Given instruction. Translate this sentence from the forum thread on continuous features into Spanish: "This works in the sense that fit() gives a result but it takes some time."

Supplied passage.
************
Can I use continuous variables as features. Such as Age, or Doc2Vec vector components.

HenrikRehbinder commented 3 years ago

I'd like to use for example age as a user feature or the components of e.g. a Doc2Vec as item features. Take the doc2Vec as example. Say I have 5 compoments docvec=[1.2, -1.0, 3.4, -4.9, 0.0] fortthe first item and [2.2, ....] for the second and so on. I can create columns so that my item feature sparse matrix is item= [ [0, 0, 1.2], [0, 1, -1.0], [0, 2, 3.4], [0, 3, -4.9] [0,0, 0.0], [1, 0, 2.2], [1, 1, ...] ] The matris is really not sparse, but is anyway represented as such. This works in the sense that fit() gives a result but it takes some time. My question is: Is this supposed to work? the article doesn't say explicitly yes or no. Any help would be appreciated.

meikuam commented 3 years ago

lightfm uses categorial features, so you should convert numerical to categorical and use it like "tag" for item or user. I will give to you simple toy example of data prepare/train pipeline:

from lightfm.data import Dataset

# your user ids
user_ids = [0,1]
# all available features
user_feature_list = [f"age_{age}" for age in range(30, 40)]
user_feature_list += ["male", "female"]
# your mappings user ids on features
user_features = [
    (
        0, 
        {
            "age_35",
            "male"
        }
    ),
    (
        1, 
        {
            "age_31",
            "female"
        }
    )
]

# your item ids
item_ids = [1,2,3,4]
# your features
item_features_list = [f"feature_{f}" for f in range(10)]
item_features = [
    (
        1, {
            "feature_0", "feature_1"
************
[Rows from a screen grounding dataset]
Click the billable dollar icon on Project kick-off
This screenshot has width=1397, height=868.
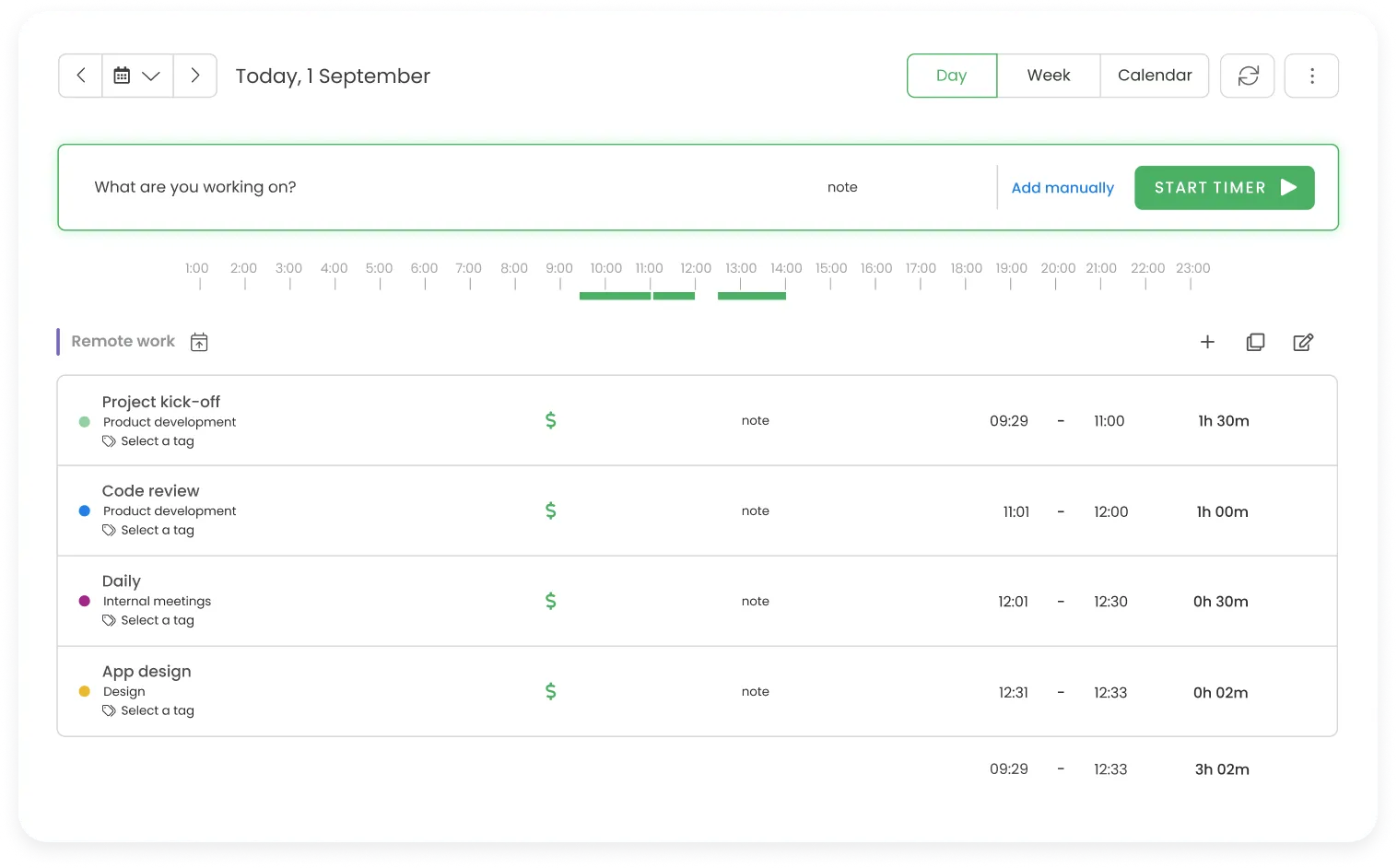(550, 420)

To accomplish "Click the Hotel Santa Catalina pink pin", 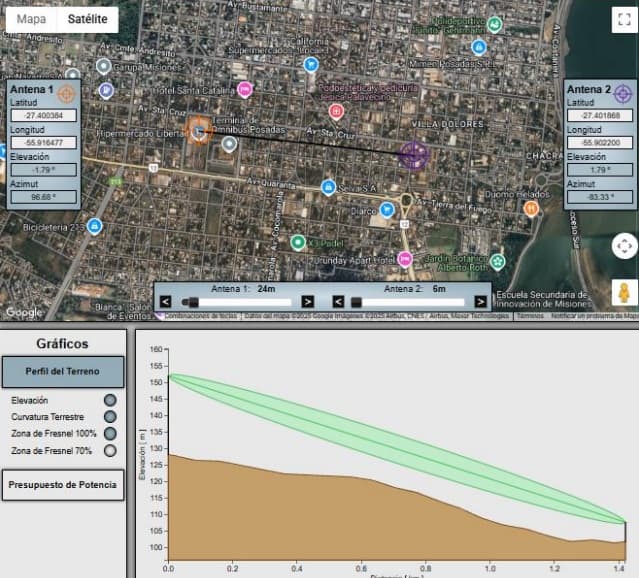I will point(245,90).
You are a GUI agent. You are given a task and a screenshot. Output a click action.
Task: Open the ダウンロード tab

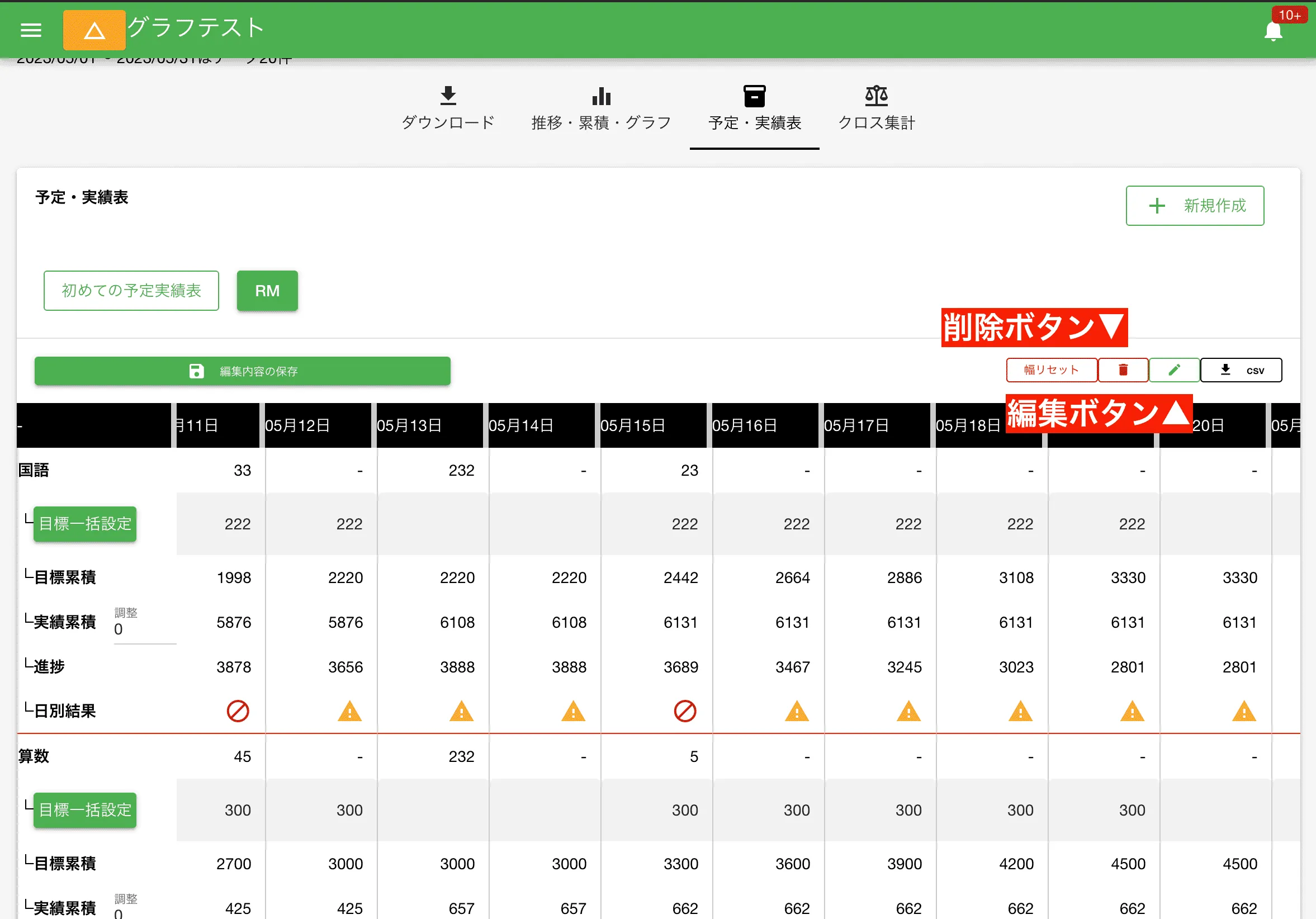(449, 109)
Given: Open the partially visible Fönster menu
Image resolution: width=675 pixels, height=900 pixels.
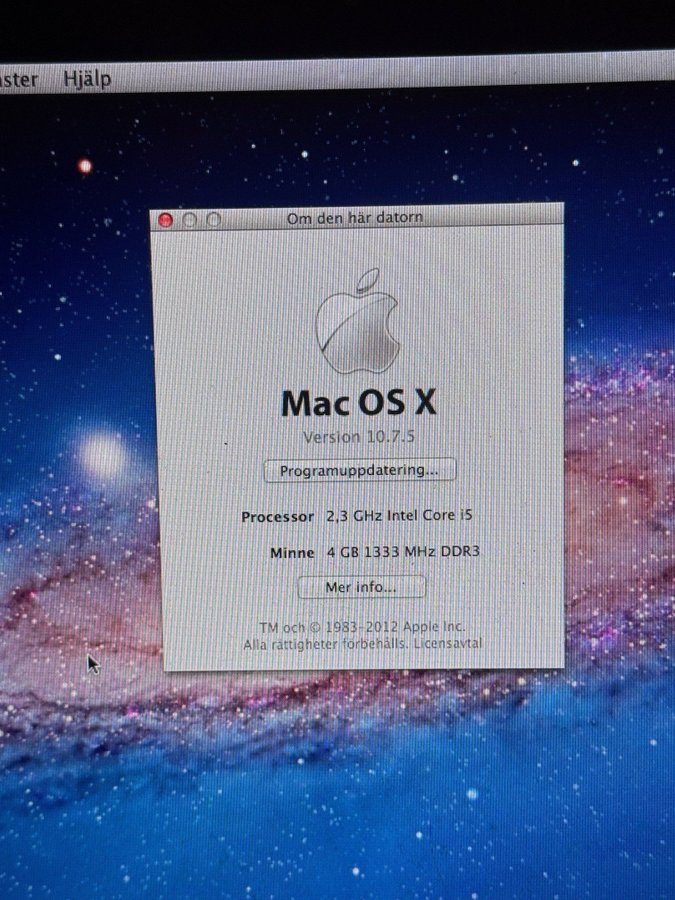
************
Expected answer. Esto funciona en el sentido de que fit() da un resultado, pero tarda algo de tiempo.